Léon Béton, a French Algerian essential oils merchant from the town of Boufarik, was among those who sampled the Spaniard's drink at the fair. Béton was so impressed by the drink that two years later he bought the rights to the beverage, by which time the Spanish Civil War had ended Mirallès's own hopes of building its sales in Spain. Béton shortened the name to Orangina, ditched the vial stopper, and set to work trying to establish it in Algeria, only for his plans to be upended by the outbreak of World War II. Orangina vanished from stores during the war, but Béton's dreams of soda success endured and in 1947 his son Jean-Claude relaunched the business. After establishing the drink in Algeria, Morocco, and Tunisia,
Jean-Claude turned his attentions to taking Orangina out of the French colonies and into France itself.

To stand out in the French market, Jean-Claude created a unique pear-shaped bottle with a pebbly surface designed to mimic the bumps of orange peel. He then began hiring students to conspicuously drink Orangina at the outdoor tables of French cafés so that others would notice the eye-catching bottle and think about trying it themselves. In 1953, two years after its arrival in France, the final piece of Orangina's marketing jigsaw fell into place when he met Bernard Villemot, a painter who would do for Orangina what Archie Lee had done for Coca-Cola. Villemot created poster artwork that used a stylized swirl of orange peel, the pear-shaped bottle design, and bright summery colors to carve out a distinctive and attention-grabbing image for the soda. The vivid posters, unique bottle, and fake customers turned Orangina into a hit. By 1957 the company was moving fifty million bottles a year and the drink had become the number-two soda brand in France after Coca-Cola. By the mid-1970s Orangina was an international success that was chalking up sales of five hundred million bottles every year, even though it never replicated its European success on the other side of the Atlantic.

But if Orangina and the governments of France and Japan couldn't stop the global march of Coca-Cola, maybe Pepsi could. Pepsi had entered the postwar years on the back foot; the US military had built Coca-Cola the basis for a global empire, but all Pepsi got from the Pentagon was a lone bottling plant on the remote Pacific island of Guam. If Pepsi hoped to rival Coca-Cola on the world stage, it needed to catch up fast.

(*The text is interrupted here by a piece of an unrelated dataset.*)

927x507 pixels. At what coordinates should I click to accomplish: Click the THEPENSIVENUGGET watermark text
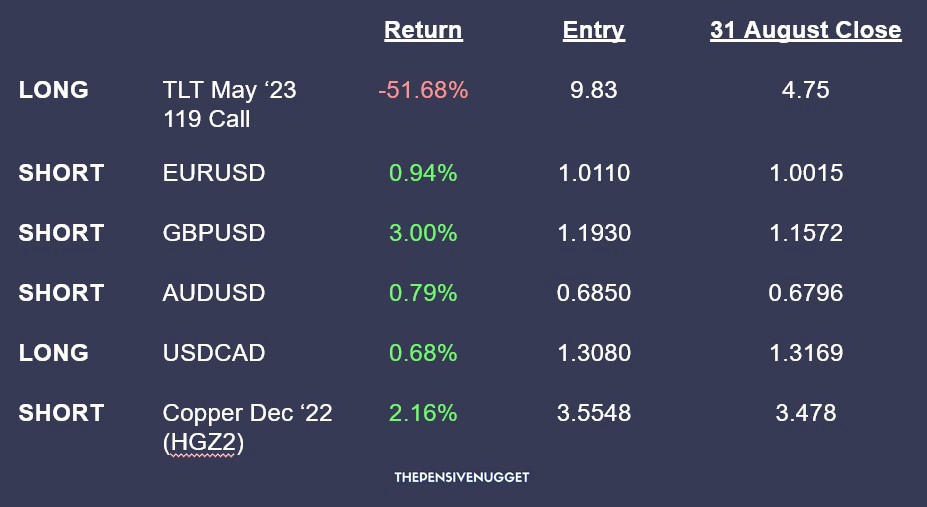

To make up for lost time, Pepsi began striking deals with large local companies that could launch Pepsi in their home nations with a bang. In Britain it teamed up with Schweppes, agreeing to sell the British company's quinine water in the United States in exchange for access to its extensive distribution network in the United Kingdom. In France Pepsi found an ally in the bottled water firm Perrier. In the Netherlands Pepsi joined forces with the beer giant Heineken, and in Venezuela it forged a relationship with the powerful D. Cisneros & Cia conglomerate, which had interests in everything from car manufacturing to television stations. Between 1945 and 1950 Pepsi
established operations in thirty-seven new countries, and soon the two American cola superpowers were engaged in a sprawling corporate war for market share across the world.

The battle was fierce. In the Philippines, one of the world's biggest consumers of carbonated drinks, Pepsi and Coke fought a war of attrition across the archipelago's seven thousand islands. They plastered the country in advertising and jostled for the business of even the smallest stores in the hope of gaining the edge over their rival. Dirty tactics followed too, with both companies hoarding each other's returnable bottles, filling fields with their enemy's glassware in the hope of forcing them to invest in new containers rather than more advertising. Coca-Cola even donated $35,000 to a nutrition center founded by Imelda Marcos, the wife of Philippines dictator Ferdinand Marcos, to improve its links with the authorities. But the donation was in vain. By the start of the 1980s Coca-Cola was on the retreat in the Philippines. Its local bottler was more interested in the profits he was making from San Miguel beer than in distributing Coca-Cola, and by 1981 Pepsi was outselling Coke two to one.